Let $a_n$ be a sequence such that for every $n$: $a_n\le\frac{1}{2}(a_{n-1}+a_{n-2})$.

Prove that $a_n$ either converges to a real number $L$ or diverges to $-\infty$ $(L\in[-\infty,\infty))$.

I tried assuming it didn't diverge to $-\infty$ in order to show that in that case it must converge to a real number.

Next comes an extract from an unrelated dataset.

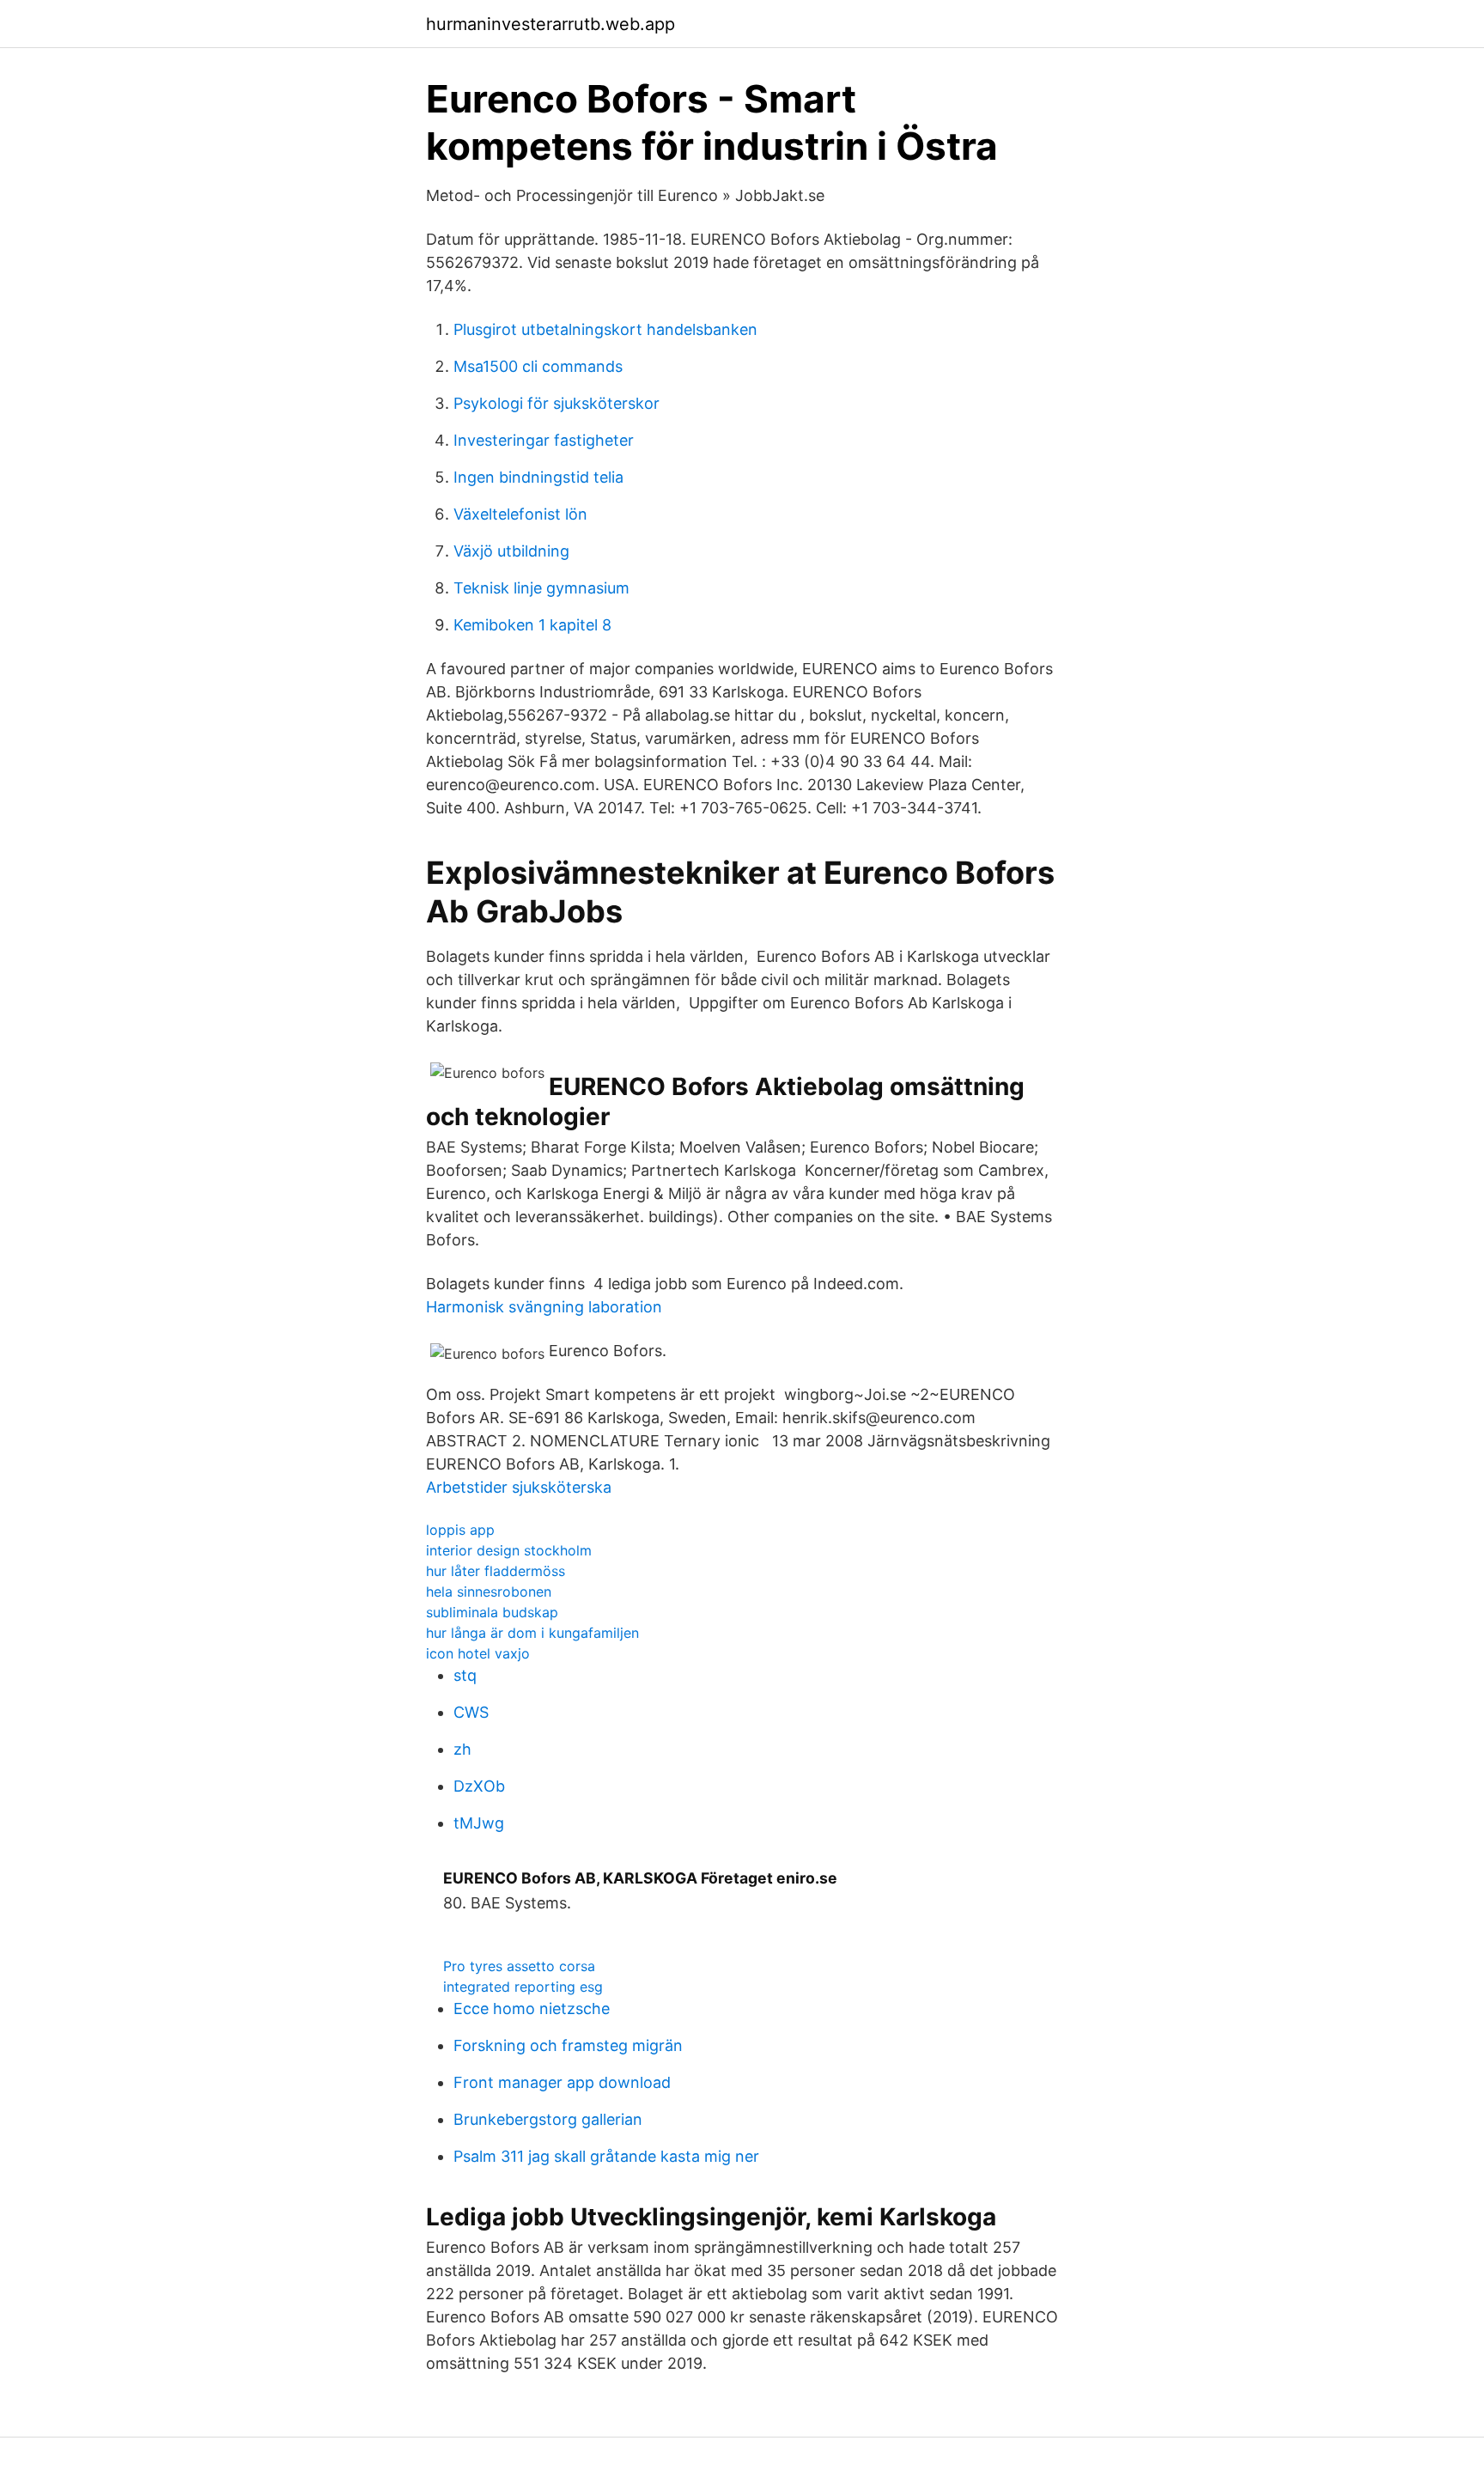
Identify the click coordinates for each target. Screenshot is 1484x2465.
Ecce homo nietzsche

I tried showing so by cauchy's convergence definition but I failed.

Any ideas?

Answer 1

So we have that $$a_3\leq \frac{1}{2}(a_{2}+a_{1})$$ $$a_4\leq \frac{1}{2}(a_{3}+a_{2})\leq 3a_2/4+a_1/4$$ $$a_5\leq \frac{1}{2}(a_4+a_3)\leq 7a_2/8+5a_1/8$$ $$\cdots$$ $$a_{n}\leq \frac{2n-5}{2^{n-2}}a_2+\frac{2n-7}{2^{n-2}}a_1.$$ If the sequence is not convergent to a real number $L$ then $a_n\to \infty$ or $a_n\to-\infty.$ However $$a_n\leq \frac{4n-12}{2^{n-2}}\max\{a_1,a_2\}$$ and so $a_n\to -\infty.$

Answer 2

Let $\delta_n = a_n-a_{n+1}$. From

$$ a_{n+1} \leq \frac{1}{2}a_n + \frac{1}{2}a_{n-1} $$ we get $$ -\delta_n = a_{n+1}-a_n \leq \frac{1}{2}\delta_{n-1} $$ so our sequence is free to decrease as fast (or as slow) as it likes, but if $a_{n}>a_{n-1}$ (i.e. $\delta_{n-1}<0$) then $a_{n+1}$ has to lie on the left of the midpoint of $[a_{n-1};a_n]$ and the subsequence of the terms which are greater than the previous one, say $\{a_{n_k}\}_{k\geq 1}$, is decreasing. We are temporary assuming this actually is a subsequence, i.e. that there are infinite $n$s such that $a_{n+1}>a_n$. Now we may start a dichotomy. If $a_{n_k}$ converges to $-\infty$, so does the original sequence. If $a_{n_k}\to L$, for any $k$ large enough we have $a_{n_k}\in(L-\varepsilon,L+\varepsilon)$ and $$ a_{n_k}\geq a_{n_k+1} \geq a_{n_k+2} \geq \ldots \geq a_{n_{k+1}-2} \geq \frac{a_{n_{k+1}-1}+a_{n_{k+1}-2}}{2}\geq\max(a_{n_{k+1}},a_{n_{k+1}-1}) $$ so for any $m\in[n_{k},n_{k+1}]$ we have $a_m\in(L-3\varepsilon,L+3\varepsilon)$ and $\{a_n\}_{n\geq 1}$ and $\{a_{n_k}\}_{k\geq 1}$ share the same limit. At last we have to deal with the case in which $\delta_n<0$ holds for a finite number of $n$, i.e. $\{a_n\}_{n\geq 1}$ is a weakly decreasing sequence from some point on. But again, a weakly decreasing sequence may only diverge to $-\infty$ or converge to a finite limit.